Menurutnya, solusi paling signifikan justru penanaman mangrove, meski membutuhkan waktu yang tak lama. Menurutnya, mangrove bisa menjadi solusi berkelanjutan untuk mencegah banjir.

"Karena menanam mangrove itu berkelanjutan dan jangka panjang untuk menangani wilayah pesisir, dibandingkan dengan tol yang kemudian melibas kawasan mangrove," ujarnya.

"Contoh, mengapa daerah Mangunrejo banjirnya tidak separah Tambakrejo? Karena ekosistem mangrovenya lebih baik dibandingkan daerah lain," sambungnya.

Selain itu, ia mendesak pengoptimalan kebijakan penanggulangan bencana di wilayah pesisir dan pengendalian ekosistem, serta pengadaan kebijakan perlindungan pesisir.

"Jateng punya kebijakan soal kawasan ekosistem esensial mangrove, tetapi tidak berfungsi dengan baik ketika berhadapan dengan proyek strategis nasional yang memerlukan kawasan pesisir," ujarnya.

"Kedua, kami mendesak adanya kebijakan kebencanaan atau kebijakan perlindungan wilayah pesisir dan pulau-pulau kecil di Jateng, nggak hanya Semarang dan Demak, termasuk pulau kecil ada di Karimunjawa," imbuhnya.

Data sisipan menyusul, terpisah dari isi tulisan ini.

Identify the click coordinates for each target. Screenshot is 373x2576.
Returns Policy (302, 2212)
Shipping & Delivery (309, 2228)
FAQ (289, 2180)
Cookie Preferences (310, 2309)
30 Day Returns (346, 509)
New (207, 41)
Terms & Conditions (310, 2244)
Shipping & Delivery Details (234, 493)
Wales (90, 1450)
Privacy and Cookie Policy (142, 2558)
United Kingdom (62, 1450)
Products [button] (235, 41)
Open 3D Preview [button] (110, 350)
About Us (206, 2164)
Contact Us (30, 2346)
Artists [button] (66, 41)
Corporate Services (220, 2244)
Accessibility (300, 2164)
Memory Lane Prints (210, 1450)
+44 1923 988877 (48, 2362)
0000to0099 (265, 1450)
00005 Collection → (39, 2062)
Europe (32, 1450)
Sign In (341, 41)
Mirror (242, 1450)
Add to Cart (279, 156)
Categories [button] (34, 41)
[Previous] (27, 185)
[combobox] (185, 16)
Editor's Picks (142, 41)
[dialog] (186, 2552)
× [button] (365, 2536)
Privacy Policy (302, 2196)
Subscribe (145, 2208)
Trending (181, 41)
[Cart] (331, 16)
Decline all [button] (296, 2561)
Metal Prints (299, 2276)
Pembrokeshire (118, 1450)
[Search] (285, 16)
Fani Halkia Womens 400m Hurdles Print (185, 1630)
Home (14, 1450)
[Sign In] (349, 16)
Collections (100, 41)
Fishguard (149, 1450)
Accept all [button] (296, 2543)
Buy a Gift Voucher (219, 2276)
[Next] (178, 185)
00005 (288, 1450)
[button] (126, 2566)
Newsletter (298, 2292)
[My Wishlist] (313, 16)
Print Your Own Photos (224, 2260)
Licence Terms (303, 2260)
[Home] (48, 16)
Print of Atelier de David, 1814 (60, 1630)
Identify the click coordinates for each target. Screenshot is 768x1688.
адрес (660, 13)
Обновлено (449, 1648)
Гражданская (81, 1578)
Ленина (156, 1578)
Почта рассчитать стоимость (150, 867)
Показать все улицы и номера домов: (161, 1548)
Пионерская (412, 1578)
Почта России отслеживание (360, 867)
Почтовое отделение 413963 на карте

Melihat kondisi banjir di Kota Semarang yang tak kunjung surut, Walhi pun mengeluarkan lima rekomendasi bagi pemerintah, di antaranya:

  1. Meninjau ulang kebijakan perencanaan tata ruang daerah yang berkaitan dengan corak ekonomi yang ekstraktif di kawasan hulu
  2. Fokus penanggulangan bencana adalah dari akar dengan membatasi dan menutup berbagai macam proyek dan izin usaha yang merusak kawasan hulu
  3. Menjalankan dan memulihkan fungsi kawasan hulu dan daerah aliran sungai sebagai daerah resapan dan lindung
  4. Membentuk kebijakan tentang kebencanaan yang berfokus kepada region, dengan melihat kesalingan hubungan satu daerah dengan daerah lain
  5. Menghentikan kebijakan teknikal sebagai bagian dari mitigasi kebencanaan.